Agevolabili le spese sostenute a giugno, luglio e agosto. Limite complessivo di spesa 200 milioni di euro

FiscoOggi, il giornale on line dell’Agenzia delle Entrate ha reso noto che “è stato Istituito un credito d’imposta del 30%, fino a un massimo di 60mila euro per ciascun beneficiario, in favore degli operatori economici, degli enti non commerciali e delle strutture ricettive extra-alberghiere a carattere non imprenditoriale, per l’adozione di misure dirette a contenere e contrastare la diffusione del Covid-19″. Il limite complessivo di spesa è stato fissato in 200 milioni di euro.

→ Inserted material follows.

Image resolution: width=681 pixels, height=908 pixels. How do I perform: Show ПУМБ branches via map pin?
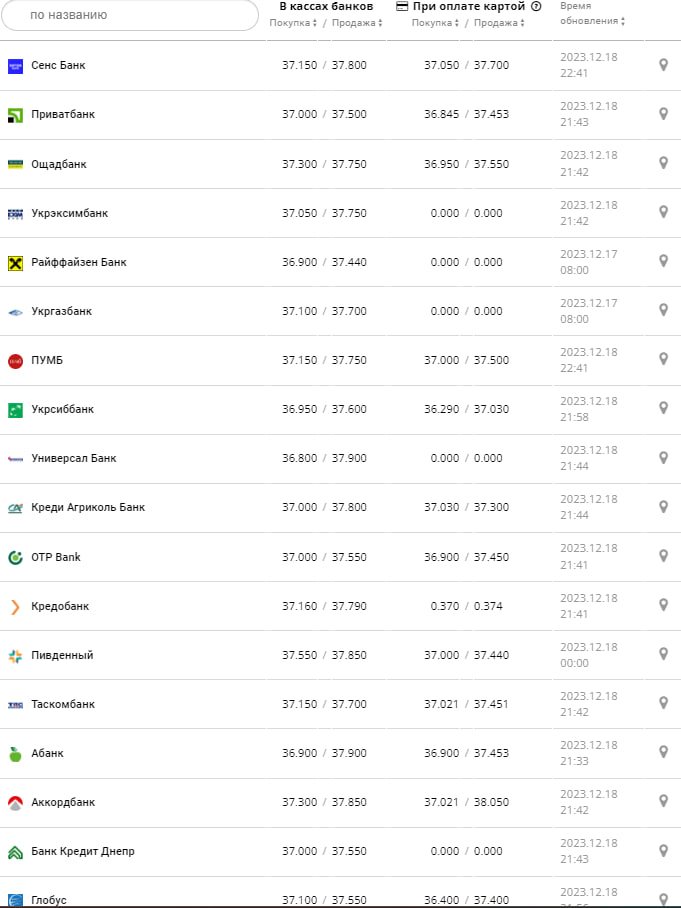663,360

Lo comunica Confesercenti in una nota.

Le modalità attuative saranno definite dalle Entrate in un provvedimento.

I beneficiari: esercenti attività d’impresa, arti e professioni, gli enti non commerciali (compresi quelli del terzo settore e gli enti religiosi civilmente riconosciuti) e le strutture ricettive extra-alberghiere a carattere non imprenditoriale, inclusi i privati proprietari di bed and breakfast e case vacanze.

Le spese ammissibili: si tratta di quelle realizzate nei mesi di giugno, luglio e agosto 2021 per

  • sanificare gli ambienti;
  • fornire tamponi ai lavoratori;
  • acquistare detergenti e disinfettanti;
  • acquistare dispositivi di protezione individuale come mascherine, guanti, visiere, occhiali, tute, calzari;
  • acquistare termometri, termoscanner, tappeti e vaschette decontaminanti e igienizzanti;
  • acquistare  barriere e pannelli protettivi, incluse le eventuali spese di installazione.

Entità e utilizzo del credito d’imposta: esso spetta, fino a un massimo di 60mila euro per ciascun beneficiario e nel limite complessivo di spesa di 200 milioni di euro, in misura pari al 30% delle spese ammissibili sostenute nei tre mesi su indicati. È utilizzabile nella dichiarazione dei redditi relativa al periodo d’imposta in cui la spesa è stata sostenute oppure può essere sfruttato in compensazione tramite modello F24.

Il nuovo “bonus sanificazione” è stato istituito con l’articolo 32 del Dl n. 73/2021.